[Opening Data shown section]

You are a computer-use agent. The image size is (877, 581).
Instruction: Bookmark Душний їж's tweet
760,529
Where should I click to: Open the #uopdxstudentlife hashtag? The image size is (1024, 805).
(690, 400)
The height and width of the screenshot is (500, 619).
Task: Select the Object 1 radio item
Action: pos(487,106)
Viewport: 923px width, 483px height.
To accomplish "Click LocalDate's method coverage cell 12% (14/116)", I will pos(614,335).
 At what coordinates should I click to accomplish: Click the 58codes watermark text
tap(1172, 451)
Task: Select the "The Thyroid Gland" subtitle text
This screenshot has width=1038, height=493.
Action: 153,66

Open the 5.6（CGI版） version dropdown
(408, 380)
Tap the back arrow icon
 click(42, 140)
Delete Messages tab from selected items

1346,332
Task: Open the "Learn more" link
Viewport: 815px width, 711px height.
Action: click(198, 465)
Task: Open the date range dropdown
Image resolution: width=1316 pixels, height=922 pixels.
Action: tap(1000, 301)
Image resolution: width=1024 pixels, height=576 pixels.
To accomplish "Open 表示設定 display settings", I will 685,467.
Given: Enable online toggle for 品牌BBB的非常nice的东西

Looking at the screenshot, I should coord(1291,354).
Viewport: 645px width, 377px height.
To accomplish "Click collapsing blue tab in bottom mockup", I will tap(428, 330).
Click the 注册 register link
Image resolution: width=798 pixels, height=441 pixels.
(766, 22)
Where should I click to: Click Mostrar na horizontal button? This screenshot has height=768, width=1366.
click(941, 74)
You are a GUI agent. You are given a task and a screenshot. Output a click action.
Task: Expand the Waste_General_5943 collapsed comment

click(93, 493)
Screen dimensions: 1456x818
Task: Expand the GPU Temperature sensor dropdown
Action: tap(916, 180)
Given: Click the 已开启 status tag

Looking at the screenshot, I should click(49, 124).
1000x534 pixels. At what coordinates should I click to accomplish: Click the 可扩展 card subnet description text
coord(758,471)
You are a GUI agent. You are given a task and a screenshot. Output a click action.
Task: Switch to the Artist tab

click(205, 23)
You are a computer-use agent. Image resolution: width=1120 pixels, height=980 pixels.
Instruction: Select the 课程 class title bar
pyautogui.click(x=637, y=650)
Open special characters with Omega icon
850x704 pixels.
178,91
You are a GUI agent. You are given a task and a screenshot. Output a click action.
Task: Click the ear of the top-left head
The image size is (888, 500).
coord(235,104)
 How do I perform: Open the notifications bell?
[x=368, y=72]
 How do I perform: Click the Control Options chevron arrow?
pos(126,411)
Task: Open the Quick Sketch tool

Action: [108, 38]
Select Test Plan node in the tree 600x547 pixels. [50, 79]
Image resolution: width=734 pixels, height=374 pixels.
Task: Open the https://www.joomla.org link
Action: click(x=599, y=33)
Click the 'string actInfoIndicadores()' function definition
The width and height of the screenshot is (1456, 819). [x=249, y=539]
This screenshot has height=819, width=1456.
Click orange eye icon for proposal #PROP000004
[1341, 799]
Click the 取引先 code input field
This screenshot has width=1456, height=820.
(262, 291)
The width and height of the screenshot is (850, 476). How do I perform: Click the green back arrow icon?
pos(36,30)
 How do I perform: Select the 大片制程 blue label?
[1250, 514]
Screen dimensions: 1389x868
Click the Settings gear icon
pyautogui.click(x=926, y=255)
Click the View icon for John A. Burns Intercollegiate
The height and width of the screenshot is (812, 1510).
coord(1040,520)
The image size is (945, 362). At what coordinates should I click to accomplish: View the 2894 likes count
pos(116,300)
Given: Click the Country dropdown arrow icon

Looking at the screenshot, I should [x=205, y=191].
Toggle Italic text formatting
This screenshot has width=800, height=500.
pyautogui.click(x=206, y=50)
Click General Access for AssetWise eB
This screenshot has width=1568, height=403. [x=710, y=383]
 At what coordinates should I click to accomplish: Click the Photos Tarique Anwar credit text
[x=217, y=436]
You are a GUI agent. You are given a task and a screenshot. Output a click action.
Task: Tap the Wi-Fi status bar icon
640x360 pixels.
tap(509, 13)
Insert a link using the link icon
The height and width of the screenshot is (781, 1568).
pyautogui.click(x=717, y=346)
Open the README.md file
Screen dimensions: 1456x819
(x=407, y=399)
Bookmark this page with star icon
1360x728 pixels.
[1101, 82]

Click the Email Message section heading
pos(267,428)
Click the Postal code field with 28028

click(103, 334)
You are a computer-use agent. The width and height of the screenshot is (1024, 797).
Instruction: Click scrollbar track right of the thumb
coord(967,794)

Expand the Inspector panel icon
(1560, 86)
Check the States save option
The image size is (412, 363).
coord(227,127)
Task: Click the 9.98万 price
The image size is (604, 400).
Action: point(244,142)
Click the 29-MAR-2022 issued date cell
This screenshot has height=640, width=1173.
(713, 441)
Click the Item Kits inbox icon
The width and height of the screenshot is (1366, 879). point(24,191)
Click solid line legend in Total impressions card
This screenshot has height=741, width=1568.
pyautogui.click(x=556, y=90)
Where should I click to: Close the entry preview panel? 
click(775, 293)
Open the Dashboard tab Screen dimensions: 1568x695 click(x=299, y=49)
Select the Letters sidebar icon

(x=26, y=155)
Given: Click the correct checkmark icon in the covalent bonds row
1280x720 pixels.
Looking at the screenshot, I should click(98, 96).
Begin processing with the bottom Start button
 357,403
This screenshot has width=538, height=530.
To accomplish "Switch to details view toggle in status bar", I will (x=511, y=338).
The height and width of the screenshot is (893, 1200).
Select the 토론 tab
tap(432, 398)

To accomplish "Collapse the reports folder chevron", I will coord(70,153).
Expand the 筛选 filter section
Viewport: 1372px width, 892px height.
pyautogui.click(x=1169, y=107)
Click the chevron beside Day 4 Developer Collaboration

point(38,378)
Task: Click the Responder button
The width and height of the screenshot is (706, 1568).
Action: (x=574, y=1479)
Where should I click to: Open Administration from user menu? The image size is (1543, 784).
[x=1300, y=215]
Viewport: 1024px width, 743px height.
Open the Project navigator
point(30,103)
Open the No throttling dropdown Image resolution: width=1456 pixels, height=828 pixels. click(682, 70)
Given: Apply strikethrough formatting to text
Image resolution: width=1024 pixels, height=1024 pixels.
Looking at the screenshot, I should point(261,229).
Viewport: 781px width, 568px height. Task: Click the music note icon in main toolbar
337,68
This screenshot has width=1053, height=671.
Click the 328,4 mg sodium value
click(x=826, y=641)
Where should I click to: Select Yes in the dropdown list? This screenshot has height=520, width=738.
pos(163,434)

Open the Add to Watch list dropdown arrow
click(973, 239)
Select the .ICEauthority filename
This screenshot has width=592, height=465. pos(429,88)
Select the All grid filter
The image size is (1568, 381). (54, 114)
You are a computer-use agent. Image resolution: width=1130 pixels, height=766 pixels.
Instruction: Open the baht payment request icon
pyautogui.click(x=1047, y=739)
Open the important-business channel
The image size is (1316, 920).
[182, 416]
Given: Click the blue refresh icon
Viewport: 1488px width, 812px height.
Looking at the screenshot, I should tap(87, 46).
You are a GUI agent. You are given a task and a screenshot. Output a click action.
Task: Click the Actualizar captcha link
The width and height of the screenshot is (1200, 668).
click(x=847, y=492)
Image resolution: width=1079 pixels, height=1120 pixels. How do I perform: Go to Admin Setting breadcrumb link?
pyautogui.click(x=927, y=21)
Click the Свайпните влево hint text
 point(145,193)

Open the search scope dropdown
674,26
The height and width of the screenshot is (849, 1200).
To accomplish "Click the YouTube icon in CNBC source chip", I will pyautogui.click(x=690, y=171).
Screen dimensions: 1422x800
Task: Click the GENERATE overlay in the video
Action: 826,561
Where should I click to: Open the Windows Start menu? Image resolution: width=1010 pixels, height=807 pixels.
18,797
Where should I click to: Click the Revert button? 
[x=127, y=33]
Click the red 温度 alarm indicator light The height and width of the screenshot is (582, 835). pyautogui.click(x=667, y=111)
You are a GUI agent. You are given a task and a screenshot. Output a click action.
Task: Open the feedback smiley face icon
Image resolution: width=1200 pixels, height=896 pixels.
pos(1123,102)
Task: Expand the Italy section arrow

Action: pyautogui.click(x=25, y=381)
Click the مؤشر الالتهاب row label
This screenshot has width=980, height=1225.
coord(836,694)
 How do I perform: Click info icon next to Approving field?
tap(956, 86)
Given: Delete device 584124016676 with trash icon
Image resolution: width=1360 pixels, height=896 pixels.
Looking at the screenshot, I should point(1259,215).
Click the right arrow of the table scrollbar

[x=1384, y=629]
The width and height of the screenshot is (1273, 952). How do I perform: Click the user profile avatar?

[Closing Data shown section]

Which lines of the data include the word "computer"? Copy each one.

You are a computer-use agent. The image size is (877, 581).
You are a computer-use agent. Image resolution: width=1120 pixels, height=980 pixels.
You are a computer-use agent. The width and height of the screenshot is (1024, 797).
You are a computer-use agent. Image resolution: width=1130 pixels, height=766 pixels.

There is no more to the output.